■ **PROBLEM DESCRIPTION**: Reproduce the data that follows precisely.

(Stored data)
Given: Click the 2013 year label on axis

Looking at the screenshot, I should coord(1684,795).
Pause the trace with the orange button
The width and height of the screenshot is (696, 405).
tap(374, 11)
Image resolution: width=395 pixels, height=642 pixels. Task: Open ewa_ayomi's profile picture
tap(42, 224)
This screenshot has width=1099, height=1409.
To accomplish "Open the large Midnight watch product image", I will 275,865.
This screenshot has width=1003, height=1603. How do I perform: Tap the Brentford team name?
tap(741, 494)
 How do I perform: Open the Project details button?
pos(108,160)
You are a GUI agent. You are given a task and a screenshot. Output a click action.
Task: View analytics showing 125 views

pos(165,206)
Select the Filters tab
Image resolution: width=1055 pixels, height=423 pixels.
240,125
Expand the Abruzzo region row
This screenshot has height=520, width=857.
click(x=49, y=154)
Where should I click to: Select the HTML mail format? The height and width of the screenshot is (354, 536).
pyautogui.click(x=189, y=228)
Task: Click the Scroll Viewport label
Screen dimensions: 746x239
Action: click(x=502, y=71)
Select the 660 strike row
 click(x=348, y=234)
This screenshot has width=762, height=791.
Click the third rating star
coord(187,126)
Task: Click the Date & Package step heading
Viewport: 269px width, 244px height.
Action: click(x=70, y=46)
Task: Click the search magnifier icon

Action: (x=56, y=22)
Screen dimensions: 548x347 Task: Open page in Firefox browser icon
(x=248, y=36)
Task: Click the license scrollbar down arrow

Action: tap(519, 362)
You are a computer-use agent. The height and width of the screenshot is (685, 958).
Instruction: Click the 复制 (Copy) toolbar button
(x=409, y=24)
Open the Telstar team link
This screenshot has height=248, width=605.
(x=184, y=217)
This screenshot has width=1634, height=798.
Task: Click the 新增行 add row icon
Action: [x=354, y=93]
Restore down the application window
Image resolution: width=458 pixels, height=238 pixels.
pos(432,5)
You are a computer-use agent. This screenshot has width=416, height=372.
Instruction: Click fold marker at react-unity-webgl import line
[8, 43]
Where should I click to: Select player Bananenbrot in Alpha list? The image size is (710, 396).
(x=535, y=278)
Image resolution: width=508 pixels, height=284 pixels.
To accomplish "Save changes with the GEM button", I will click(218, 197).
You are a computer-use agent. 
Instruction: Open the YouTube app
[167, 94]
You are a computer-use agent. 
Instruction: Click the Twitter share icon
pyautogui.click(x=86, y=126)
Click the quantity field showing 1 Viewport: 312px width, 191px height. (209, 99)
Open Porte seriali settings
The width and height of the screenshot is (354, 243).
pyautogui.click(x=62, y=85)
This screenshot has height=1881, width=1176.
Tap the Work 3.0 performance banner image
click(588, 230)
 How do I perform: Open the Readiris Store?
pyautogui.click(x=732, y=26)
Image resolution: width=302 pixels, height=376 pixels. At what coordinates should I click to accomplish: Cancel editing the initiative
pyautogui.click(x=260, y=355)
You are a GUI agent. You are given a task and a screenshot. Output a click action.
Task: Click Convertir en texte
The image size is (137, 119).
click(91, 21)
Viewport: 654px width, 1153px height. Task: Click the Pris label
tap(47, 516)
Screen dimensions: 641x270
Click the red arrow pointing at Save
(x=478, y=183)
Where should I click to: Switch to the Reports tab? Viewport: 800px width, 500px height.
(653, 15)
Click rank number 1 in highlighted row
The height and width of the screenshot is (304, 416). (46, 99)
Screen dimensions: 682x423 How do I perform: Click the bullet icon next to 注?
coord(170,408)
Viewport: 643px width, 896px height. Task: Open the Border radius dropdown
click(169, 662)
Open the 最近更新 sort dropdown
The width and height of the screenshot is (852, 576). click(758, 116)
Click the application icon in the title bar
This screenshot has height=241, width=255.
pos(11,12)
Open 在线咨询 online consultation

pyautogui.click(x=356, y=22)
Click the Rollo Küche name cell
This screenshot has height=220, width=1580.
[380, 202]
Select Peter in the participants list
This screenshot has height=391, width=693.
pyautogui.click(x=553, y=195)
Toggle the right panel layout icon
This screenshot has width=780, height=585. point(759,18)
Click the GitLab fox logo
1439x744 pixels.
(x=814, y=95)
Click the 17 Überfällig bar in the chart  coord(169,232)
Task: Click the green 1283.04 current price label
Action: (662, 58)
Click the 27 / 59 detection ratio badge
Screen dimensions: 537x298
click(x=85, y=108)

■ **EXERCISE RESPONSE**:
Given: Click the 2013 year label on axis

Looking at the screenshot, I should coord(1684,795).
Pause the trace with the orange button
The width and height of the screenshot is (696, 405).
tap(374, 11)
Image resolution: width=395 pixels, height=642 pixels. Task: Open ewa_ayomi's profile picture
tap(42, 224)
This screenshot has width=1099, height=1409.
To accomplish "Open the large Midnight watch product image", I will 275,865.
This screenshot has width=1003, height=1603. How do I perform: Tap the Brentford team name?
tap(741, 494)
 How do I perform: Open the Project details button?
pos(108,160)
You are a GUI agent. You are given a task and a screenshot. Output a click action.
Task: View analytics showing 125 views

pos(165,206)
Select the Filters tab
Image resolution: width=1055 pixels, height=423 pixels.
240,125
Expand the Abruzzo region row
This screenshot has height=520, width=857.
click(x=49, y=154)
Where should I click to: Select the HTML mail format? The height and width of the screenshot is (354, 536).
pyautogui.click(x=189, y=228)
Task: Click the Scroll Viewport label
Screen dimensions: 746x239
Action: click(x=502, y=71)
Select the 660 strike row
 click(x=348, y=234)
This screenshot has width=762, height=791.
Click the third rating star
coord(187,126)
Task: Click the Date & Package step heading
Viewport: 269px width, 244px height.
Action: click(x=70, y=46)
Task: Click the search magnifier icon

Action: (x=56, y=22)
Screen dimensions: 548x347 Task: Open page in Firefox browser icon
(x=248, y=36)
Task: Click the license scrollbar down arrow

Action: tap(519, 362)
You are a computer-use agent. The height and width of the screenshot is (685, 958).
Instruction: Click the 复制 (Copy) toolbar button
(x=409, y=24)
Open the Telstar team link
This screenshot has height=248, width=605.
(x=184, y=217)
This screenshot has width=1634, height=798.
Task: Click the 新增行 add row icon
Action: [x=354, y=93]
Restore down the application window
Image resolution: width=458 pixels, height=238 pixels.
pos(432,5)
You are a computer-use agent. This screenshot has width=416, height=372.
Instruction: Click fold marker at react-unity-webgl import line
[8, 43]
Where should I click to: Select player Bananenbrot in Alpha list? The image size is (710, 396).
(x=535, y=278)
Image resolution: width=508 pixels, height=284 pixels.
To accomplish "Save changes with the GEM button", I will click(218, 197).
You are a computer-use agent. 
Instruction: Open the YouTube app
[167, 94]
You are a computer-use agent. 
Instruction: Click the Twitter share icon
pyautogui.click(x=86, y=126)
Click the quantity field showing 1 Viewport: 312px width, 191px height. (209, 99)
Open Porte seriali settings
The width and height of the screenshot is (354, 243).
pyautogui.click(x=62, y=85)
This screenshot has height=1881, width=1176.
Tap the Work 3.0 performance banner image
click(588, 230)
 How do I perform: Open the Readiris Store?
pyautogui.click(x=732, y=26)
Image resolution: width=302 pixels, height=376 pixels. At what coordinates should I click to accomplish: Cancel editing the initiative
pyautogui.click(x=260, y=355)
You are a GUI agent. You are given a task and a screenshot. Output a click action.
Task: Click Convertir en texte
The image size is (137, 119).
click(91, 21)
Viewport: 654px width, 1153px height. Task: Click the Pris label
tap(47, 516)
Screen dimensions: 641x270
Click the red arrow pointing at Save
(x=478, y=183)
Where should I click to: Switch to the Reports tab? Viewport: 800px width, 500px height.
(653, 15)
Click rank number 1 in highlighted row
The height and width of the screenshot is (304, 416). (46, 99)
Screen dimensions: 682x423 How do I perform: Click the bullet icon next to 注?
coord(170,408)
Viewport: 643px width, 896px height. Task: Open the Border radius dropdown
click(169, 662)
Open the 最近更新 sort dropdown
The width and height of the screenshot is (852, 576). click(758, 116)
Click the application icon in the title bar
This screenshot has height=241, width=255.
pos(11,12)
Open 在线咨询 online consultation

pyautogui.click(x=356, y=22)
Click the Rollo Küche name cell
This screenshot has height=220, width=1580.
[380, 202]
Select Peter in the participants list
This screenshot has height=391, width=693.
pyautogui.click(x=553, y=195)
Toggle the right panel layout icon
This screenshot has width=780, height=585. point(759,18)
Click the GitLab fox logo
1439x744 pixels.
(x=814, y=95)
Click the 17 Überfällig bar in the chart  coord(169,232)
Task: Click the green 1283.04 current price label
Action: (662, 58)
Click the 27 / 59 detection ratio badge
Screen dimensions: 537x298
click(x=85, y=108)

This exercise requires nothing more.